Stored items:

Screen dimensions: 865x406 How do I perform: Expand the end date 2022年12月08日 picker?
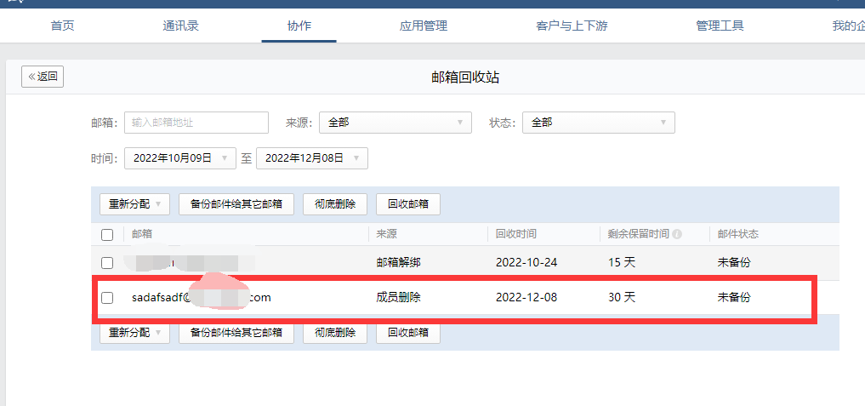312,158
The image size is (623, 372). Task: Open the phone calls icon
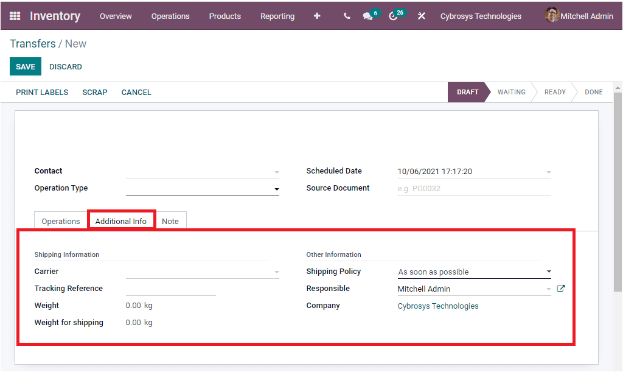pyautogui.click(x=346, y=16)
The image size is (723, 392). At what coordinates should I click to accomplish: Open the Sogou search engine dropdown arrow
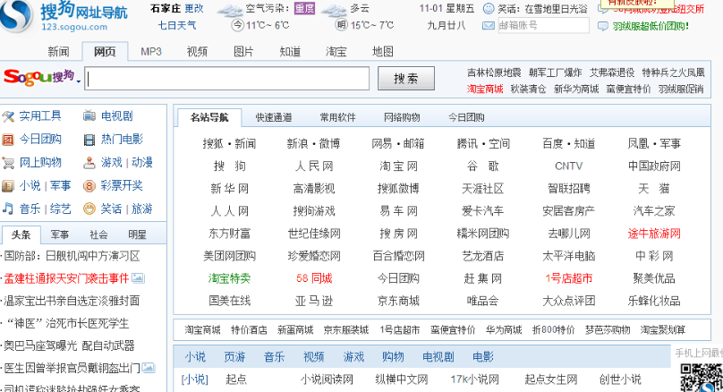point(79,82)
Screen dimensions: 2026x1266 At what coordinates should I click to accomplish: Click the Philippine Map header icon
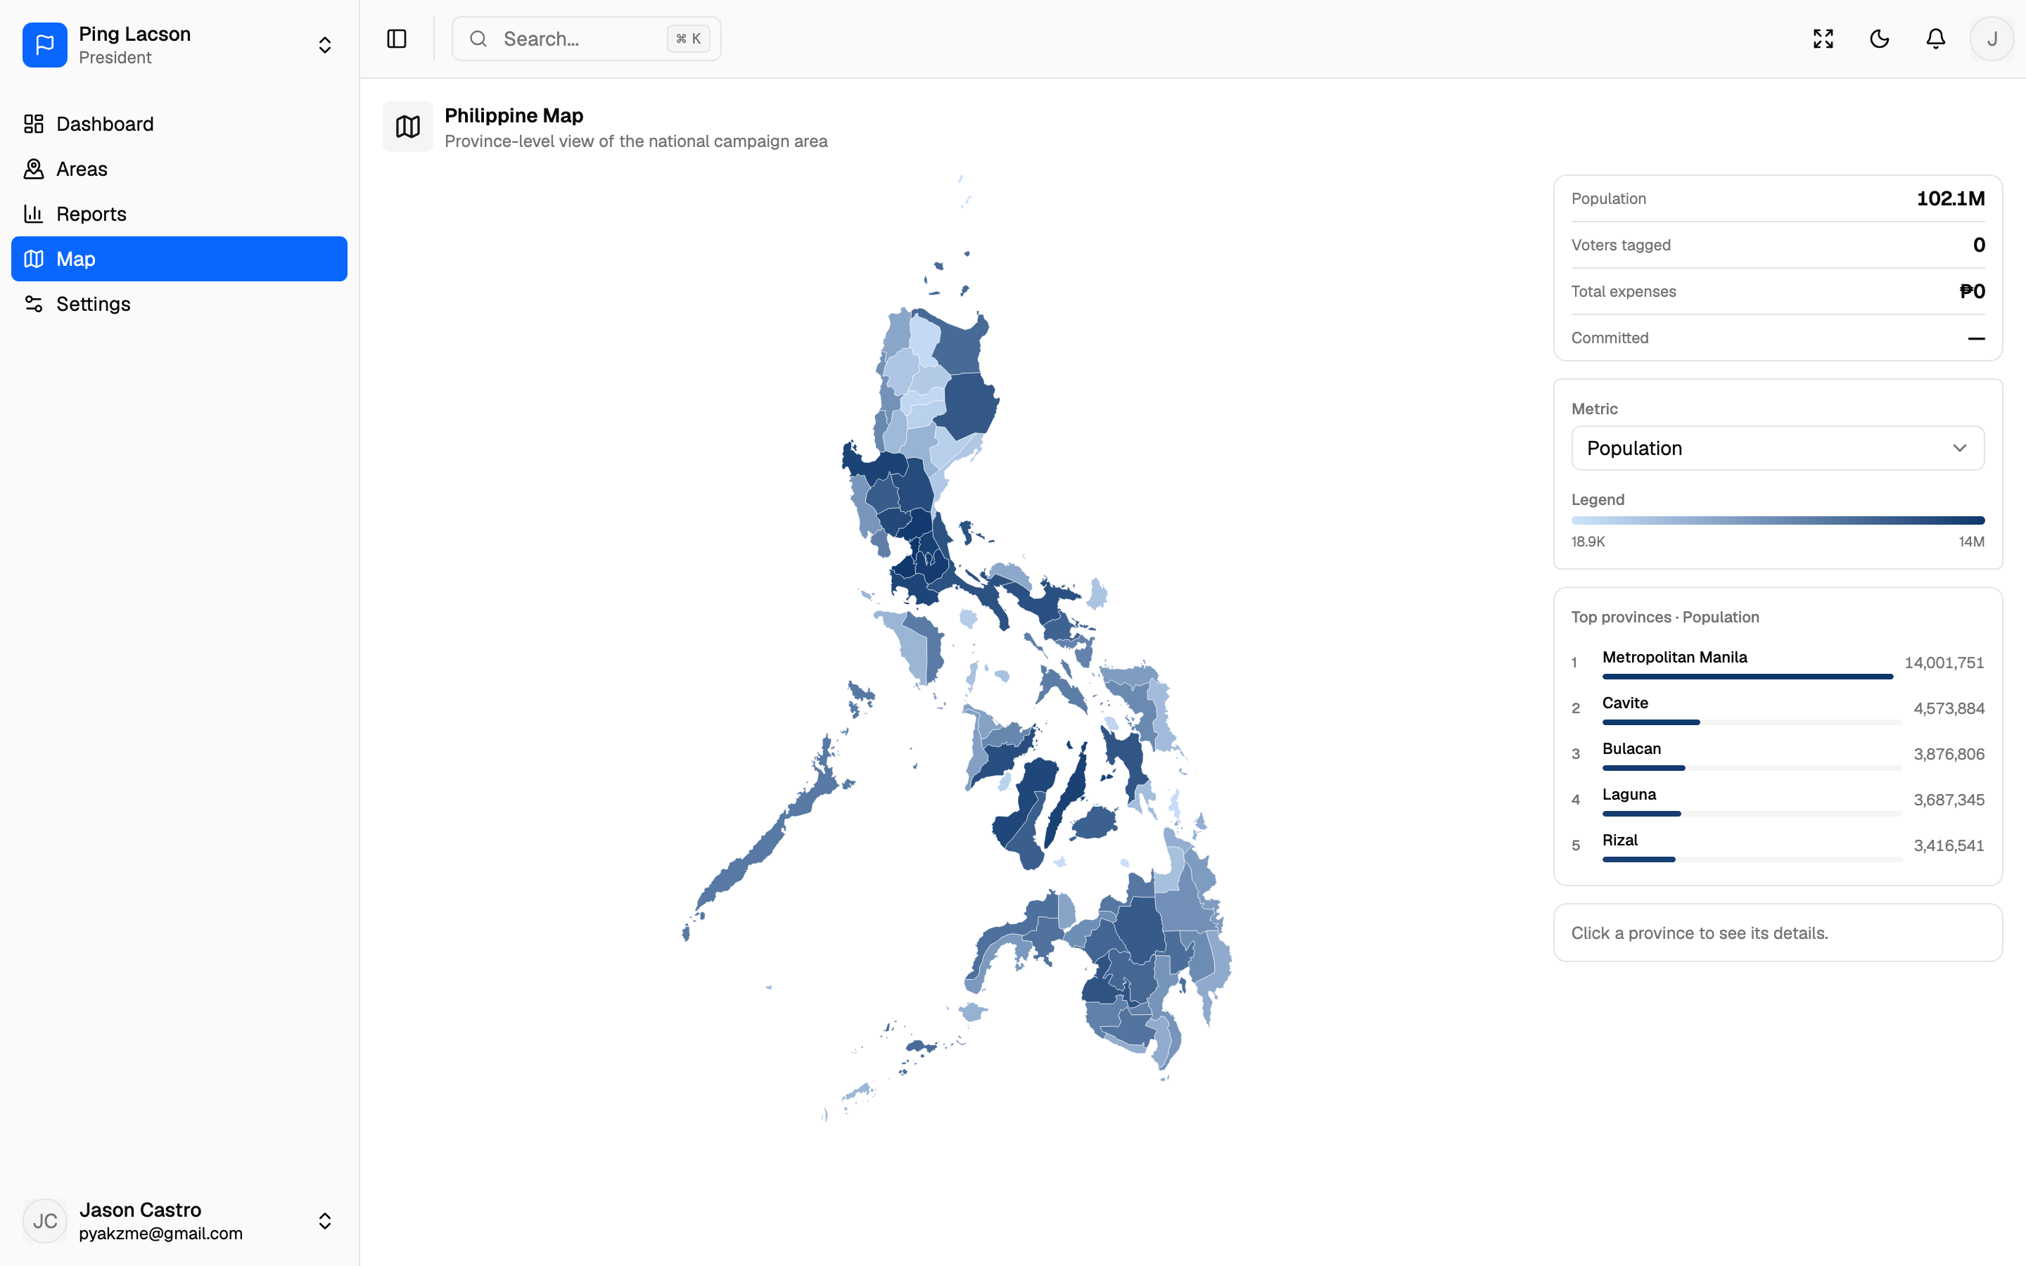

PROBLEM TO SOLVE =
Print all the entries again exactly as written, but without the pictures.

REPLY =
Screen dimensions: 865x406 How do I perform: Expand the end date 2022年12月08日 picker?
312,158
The image size is (623, 372). Task: Open the phone calls icon
pyautogui.click(x=346, y=16)
The image size is (723, 392). At what coordinates should I click to accomplish: Open the Sogou search engine dropdown arrow
point(79,82)
Screen dimensions: 2026x1266 At what coordinates should I click to accomplish: Click the Philippine Map header icon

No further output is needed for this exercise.